Aku sengaja membukakan pintu mobil untuknya, karena menyadari tatapan mata mama yang masih memperhatikan kami. Kulakukan ini karena malas akan mendengar siraman rohani dari mama bila tidak memperlakukan calon menantu kesayangannya dengan baik. Meski semua sikap baik ini penuh kepalsuan dan kepura-puraan, tetap saja ada rasa emosi dan kesal dalam dada karena biasanya para wanita yang seharusnya memanjakanku.

Perlahan, mobil yang ku kendarai bergerak menjauh meninggalkan rumah. Kulirik, gadis ini masih diam dan menatap keluar jendela, seakan-akan aku adalah sopir pribadinya.

Aku membiarkannya saja, sepanjang perjalanan kami hanya diam. Aku sengaja fokus menyetir tak mengajaknya bicara. Lagipula, aku tak tahu apa yang bisa dibicarakan dengan gadis belasan tahun seperti dirinya.
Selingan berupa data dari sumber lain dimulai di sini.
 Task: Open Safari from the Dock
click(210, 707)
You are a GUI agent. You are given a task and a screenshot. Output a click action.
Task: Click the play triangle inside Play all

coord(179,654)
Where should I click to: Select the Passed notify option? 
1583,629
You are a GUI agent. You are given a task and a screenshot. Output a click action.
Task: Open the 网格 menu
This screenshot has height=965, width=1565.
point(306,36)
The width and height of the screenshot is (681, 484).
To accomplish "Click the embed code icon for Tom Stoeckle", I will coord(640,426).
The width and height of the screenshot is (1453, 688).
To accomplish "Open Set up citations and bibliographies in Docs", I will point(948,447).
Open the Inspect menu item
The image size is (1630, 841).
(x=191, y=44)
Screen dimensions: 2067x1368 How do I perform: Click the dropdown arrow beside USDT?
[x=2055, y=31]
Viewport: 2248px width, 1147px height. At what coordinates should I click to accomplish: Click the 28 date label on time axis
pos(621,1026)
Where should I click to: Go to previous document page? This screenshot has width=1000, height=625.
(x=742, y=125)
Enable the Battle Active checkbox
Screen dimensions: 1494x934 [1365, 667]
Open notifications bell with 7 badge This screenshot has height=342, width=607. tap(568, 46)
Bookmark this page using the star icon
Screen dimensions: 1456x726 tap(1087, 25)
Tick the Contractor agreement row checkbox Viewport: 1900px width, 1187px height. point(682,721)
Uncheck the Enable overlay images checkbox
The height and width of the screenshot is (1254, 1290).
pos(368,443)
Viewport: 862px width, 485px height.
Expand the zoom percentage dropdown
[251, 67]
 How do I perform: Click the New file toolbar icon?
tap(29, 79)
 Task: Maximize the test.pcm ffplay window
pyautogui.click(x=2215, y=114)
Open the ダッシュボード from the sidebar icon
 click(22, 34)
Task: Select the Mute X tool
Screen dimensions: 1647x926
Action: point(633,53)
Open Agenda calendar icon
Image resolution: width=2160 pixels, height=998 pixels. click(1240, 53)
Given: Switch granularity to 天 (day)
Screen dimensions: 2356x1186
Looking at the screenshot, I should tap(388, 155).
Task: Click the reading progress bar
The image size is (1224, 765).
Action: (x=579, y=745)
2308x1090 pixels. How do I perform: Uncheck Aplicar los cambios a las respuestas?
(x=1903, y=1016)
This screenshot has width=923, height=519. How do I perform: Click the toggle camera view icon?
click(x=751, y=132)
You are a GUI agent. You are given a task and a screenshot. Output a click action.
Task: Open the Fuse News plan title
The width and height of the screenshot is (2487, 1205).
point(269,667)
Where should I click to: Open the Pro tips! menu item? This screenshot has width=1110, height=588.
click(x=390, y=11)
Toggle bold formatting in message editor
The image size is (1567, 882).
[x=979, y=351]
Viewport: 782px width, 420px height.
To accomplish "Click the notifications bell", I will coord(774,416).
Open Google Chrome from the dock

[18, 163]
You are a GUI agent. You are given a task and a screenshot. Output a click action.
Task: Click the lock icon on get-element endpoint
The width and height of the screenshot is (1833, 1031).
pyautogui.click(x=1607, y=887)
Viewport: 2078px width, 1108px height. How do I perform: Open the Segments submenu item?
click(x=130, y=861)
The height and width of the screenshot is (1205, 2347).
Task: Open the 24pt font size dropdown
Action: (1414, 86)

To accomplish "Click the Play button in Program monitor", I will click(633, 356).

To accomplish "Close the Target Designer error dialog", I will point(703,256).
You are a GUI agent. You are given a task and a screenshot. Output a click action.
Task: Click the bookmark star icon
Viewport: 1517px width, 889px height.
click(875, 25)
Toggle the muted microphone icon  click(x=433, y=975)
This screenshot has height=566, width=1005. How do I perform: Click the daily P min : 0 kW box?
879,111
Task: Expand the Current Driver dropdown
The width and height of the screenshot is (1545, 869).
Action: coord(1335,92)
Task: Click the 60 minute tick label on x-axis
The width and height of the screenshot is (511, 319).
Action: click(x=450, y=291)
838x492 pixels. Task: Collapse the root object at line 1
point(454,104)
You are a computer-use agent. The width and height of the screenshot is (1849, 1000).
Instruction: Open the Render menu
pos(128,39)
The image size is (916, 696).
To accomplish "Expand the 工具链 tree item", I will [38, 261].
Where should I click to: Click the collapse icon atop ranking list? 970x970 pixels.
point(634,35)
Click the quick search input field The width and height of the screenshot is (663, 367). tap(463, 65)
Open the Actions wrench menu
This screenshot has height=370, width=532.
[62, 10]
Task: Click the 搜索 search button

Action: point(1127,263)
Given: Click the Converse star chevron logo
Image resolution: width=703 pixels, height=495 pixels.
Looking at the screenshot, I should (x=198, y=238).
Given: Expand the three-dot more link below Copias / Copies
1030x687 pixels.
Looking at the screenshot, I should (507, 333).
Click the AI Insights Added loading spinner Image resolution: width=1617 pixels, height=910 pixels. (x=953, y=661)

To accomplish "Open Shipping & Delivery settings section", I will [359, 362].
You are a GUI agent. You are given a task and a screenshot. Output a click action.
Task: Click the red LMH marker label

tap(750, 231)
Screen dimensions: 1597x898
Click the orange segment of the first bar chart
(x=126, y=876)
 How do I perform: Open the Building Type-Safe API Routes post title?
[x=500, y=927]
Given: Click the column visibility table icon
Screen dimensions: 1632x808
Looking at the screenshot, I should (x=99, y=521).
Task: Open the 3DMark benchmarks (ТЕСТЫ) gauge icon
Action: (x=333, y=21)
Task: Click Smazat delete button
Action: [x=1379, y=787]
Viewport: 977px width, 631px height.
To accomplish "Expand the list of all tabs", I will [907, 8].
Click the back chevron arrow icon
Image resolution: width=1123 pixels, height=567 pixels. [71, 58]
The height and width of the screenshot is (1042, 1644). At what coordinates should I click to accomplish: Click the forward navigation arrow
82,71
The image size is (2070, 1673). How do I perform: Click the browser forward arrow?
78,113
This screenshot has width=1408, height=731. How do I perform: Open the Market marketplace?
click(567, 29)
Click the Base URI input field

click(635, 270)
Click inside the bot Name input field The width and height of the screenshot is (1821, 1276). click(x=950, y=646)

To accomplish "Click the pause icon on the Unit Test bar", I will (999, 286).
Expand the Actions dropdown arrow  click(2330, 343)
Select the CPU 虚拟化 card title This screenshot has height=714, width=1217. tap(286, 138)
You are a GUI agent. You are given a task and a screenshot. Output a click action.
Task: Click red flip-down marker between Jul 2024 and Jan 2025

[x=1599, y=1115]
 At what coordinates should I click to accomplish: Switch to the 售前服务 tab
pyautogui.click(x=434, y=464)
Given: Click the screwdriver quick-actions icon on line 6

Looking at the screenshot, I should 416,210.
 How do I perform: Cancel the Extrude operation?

Ponselku tiba tiba bergetar, ku pelan kan sedikit kecepatan mobil sambil mengambil ponsel yang berada di saku celana. Kulirik ada panggilan telepon dari Agung, teman baik semasa kuliah dulu.

"Ada apa? Cepetan ngomong, lagi nyetir nih," ujarku langsung tanpa salam.

"Ok, maaf aku lupa, untung saja kau menelepon, bro," jawabku sambil menoleh pada Luna, lalu menutup teleponnya.

Aku membawa mobilku menuju ke arah sebuah mall. Dalam pembicaraan telepon tadi, Agung mengingatkan jika hari ini ada reuni kecil di sebuah cafe milik salah seorang teman mereka yang baru saja dibuka. Akan ada banyak teman teman lain yang hadir. Termasuk Ayu, Sang primadona kampus dulu.

Entah ini karena nasib baik atau karena keberuntungan sedang berpihak padaku. Yang Jelas aku berterima kasih padanya karena telah mengingatkanku. Jujur, aku lupa jika siang ini ada acara pertemuan teman teman semasa kuliah dulu sekaligus juga ajang promosi cafe baru seorang teman.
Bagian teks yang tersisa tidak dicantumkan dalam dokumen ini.